FYQ-47 - A joint use USAF/FAA Radar Video Data Processor (RVDP), used at joint use radar sites as the FYQ-47, and to FAA only sites as the FYQ-49, built by Burroughs Corporation. Known as the Common Digitizer.
Common Digitizer Evolution
The common digitizer program began in the 1960s with the development of the FYQ-40 as a small set of prototype machines. In 1967, two of the FYQ-40s were sent with two BUIC II systems into the Vietnam War theater, one at Monkey Mountain and the other at Udorn RTAFB. The FYQ-40 was second generation (transistor) electronic equipment.
The FYQ-47 program was implemented in the late 1960s and early 1970s to replaced the aging FST-2s that were rapidly becoming unsupportable. The FYQ-49 was a version of the FYQ-47 without the height-finder interface and was deployed to FAA sites without separate height-finder radars. The FYQ-47 and FYQ-49 were integrated circuit single channel radar data digitizers.
FYQ-47 - FST-2 Replacement Program
In February 1973 the Air Force and the FAA completed an 18 month replacement program, swapping the aging vacuum tube FST-2s with integrated circuit FYQ-47s and FYQ-49s. The Air Force purchased a total of 83 common digitizers at a cost of $16 million dollars. The FAA purchased an unrevieled number of slightly different and smaller versions for civil air traffic control at a cost of $ 11 million dollars.

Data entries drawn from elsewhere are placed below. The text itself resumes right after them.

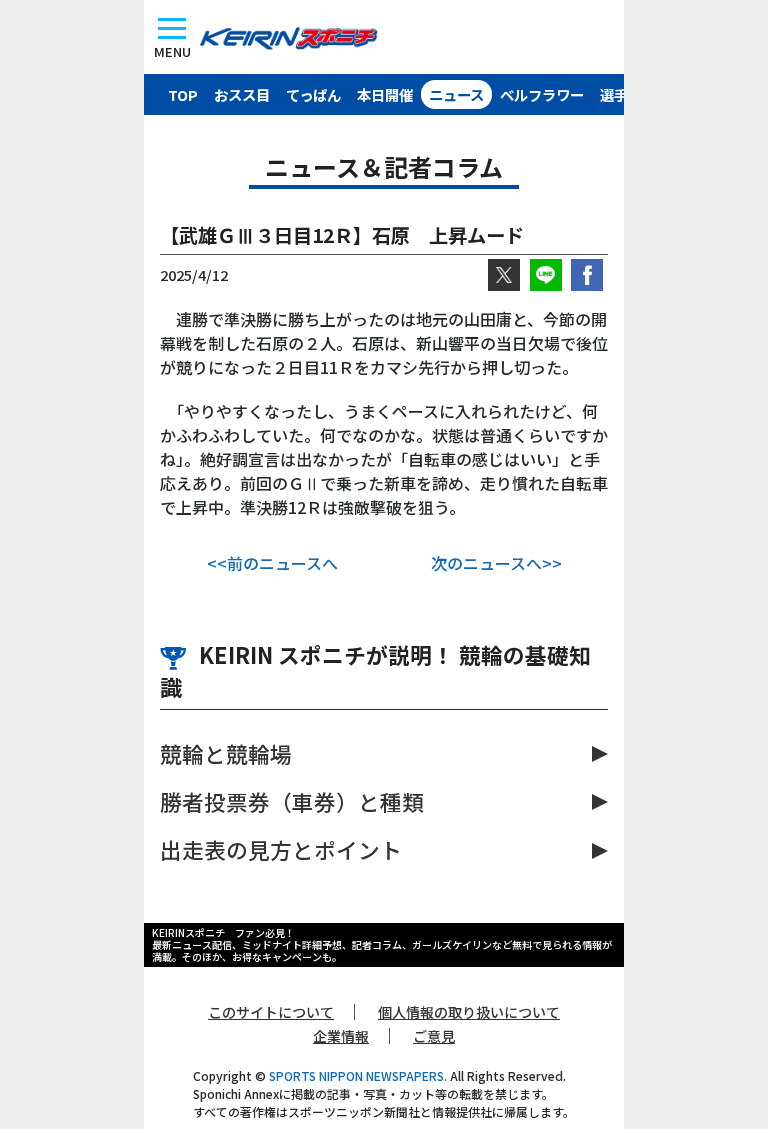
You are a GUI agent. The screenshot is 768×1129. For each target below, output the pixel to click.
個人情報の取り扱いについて (469, 1012)
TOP (183, 94)
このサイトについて (271, 1012)
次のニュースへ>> (496, 563)
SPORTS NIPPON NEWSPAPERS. (358, 1075)
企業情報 (341, 1036)
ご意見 (434, 1036)
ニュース (456, 94)
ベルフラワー (542, 94)
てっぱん (313, 94)
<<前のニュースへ (272, 563)
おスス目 (242, 94)
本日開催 (385, 94)
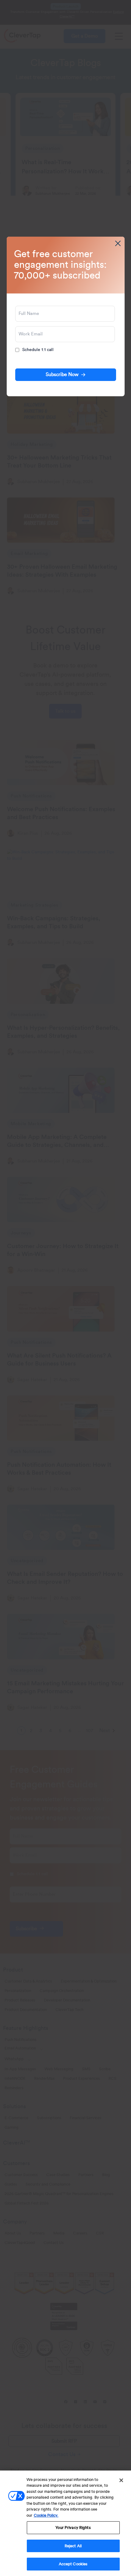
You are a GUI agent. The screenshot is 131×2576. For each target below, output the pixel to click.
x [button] (118, 243)
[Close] (121, 2480)
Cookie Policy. (46, 2515)
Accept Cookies (73, 2564)
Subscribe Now (62, 374)
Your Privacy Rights (72, 2528)
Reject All (73, 2546)
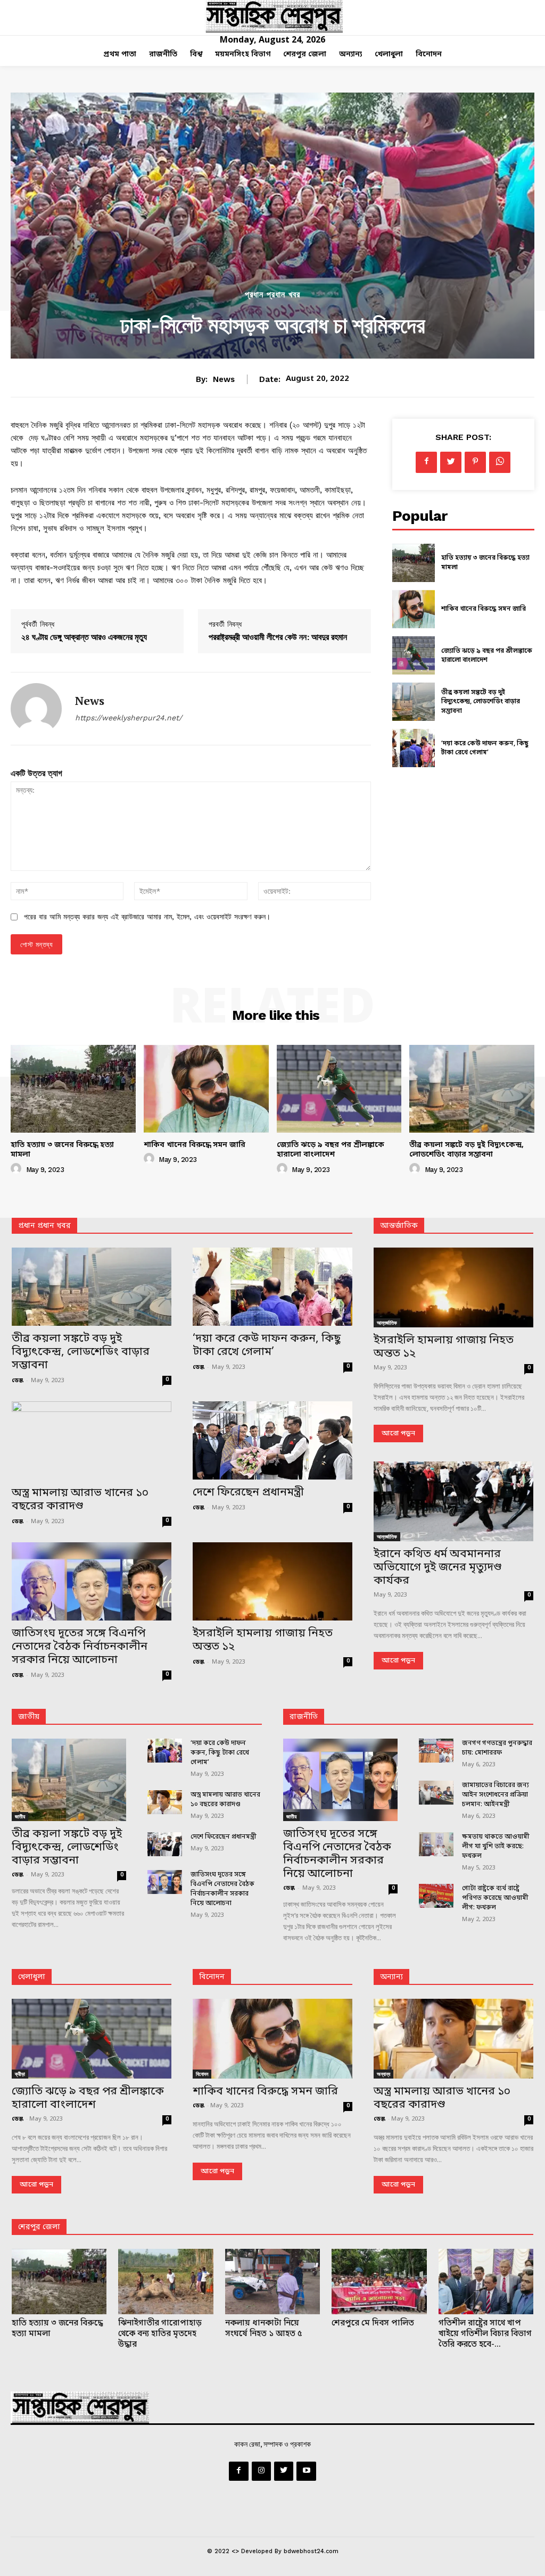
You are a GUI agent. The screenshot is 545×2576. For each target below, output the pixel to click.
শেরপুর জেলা (39, 2227)
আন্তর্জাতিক (387, 1322)
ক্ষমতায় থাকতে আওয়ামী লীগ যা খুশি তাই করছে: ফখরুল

On 6 Apr 1979 the FAA announced the award of a contract for a second generation common digitizer (CD-2). The CD-2 was to be dual channel and microprocessor driven. The contract was for 106 of the CD-2s to be installed at long range radar sites. The FAA commissioned the two first CD-2s in March 1986 and the first units were were delivered to radar sites in May 1984.